GEAPRESS – Erano della provincia di Reggio Emilia i due trafficanti di cuccioli fermati dalla Polizia di Stato (Polizia Frontaliera – Settore di Gorizia) intenti ad introdurre in Italia 52 piccoli animali dei quali, solo 16, provvisti della necessario documentazione. Due trafficanti già noti per reati specifici ed anch’essi a quanto pare segnalati per l’importante nodo emiliano di smistamento di cuccioli illecitamente importati dai paesi dell’ex Europa dell’est. L’intervento è scaturito venerdì notte nell’ex valico di frontiera di Sant’Andrea a Gorizia.
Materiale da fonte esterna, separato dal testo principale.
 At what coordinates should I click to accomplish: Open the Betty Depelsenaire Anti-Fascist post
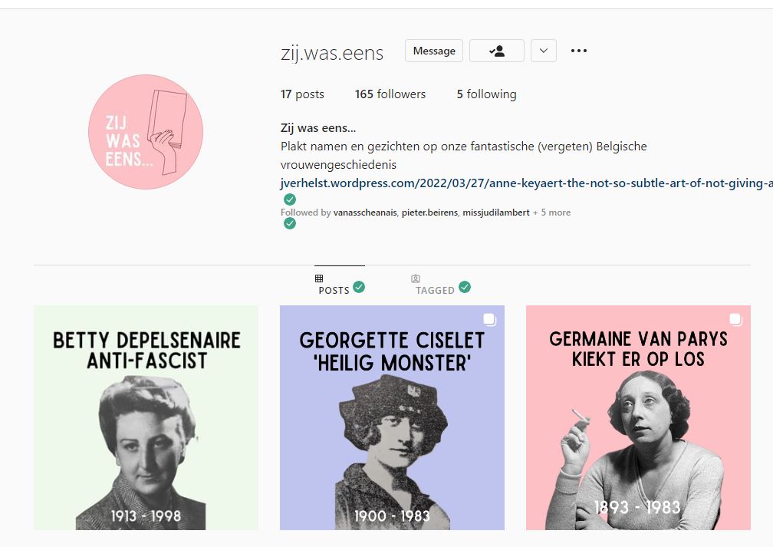(146, 418)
Gli animali sono stati posti tutti sotto sequestro ivi compresi quelli che viaggiavano con apparente regolare autorizzazione. La validità di quest’ultima è, infatti, attualmente posta alle verifiche degli inquirenti. Tutti i cagnolini, apparentemente in condizioni di salute non critiche (così ha accertato un Medico Veterinario dell’ASL goriziana), erano stipati all’interno di una monovolume riportante targa italiana.

Per i due italiani il deferimento all’Autorità Giudiziaria con l’accusa di importazione illecita di animali da compagnia. Tutti i cuccioli sono stati assegnati a strutture idonee.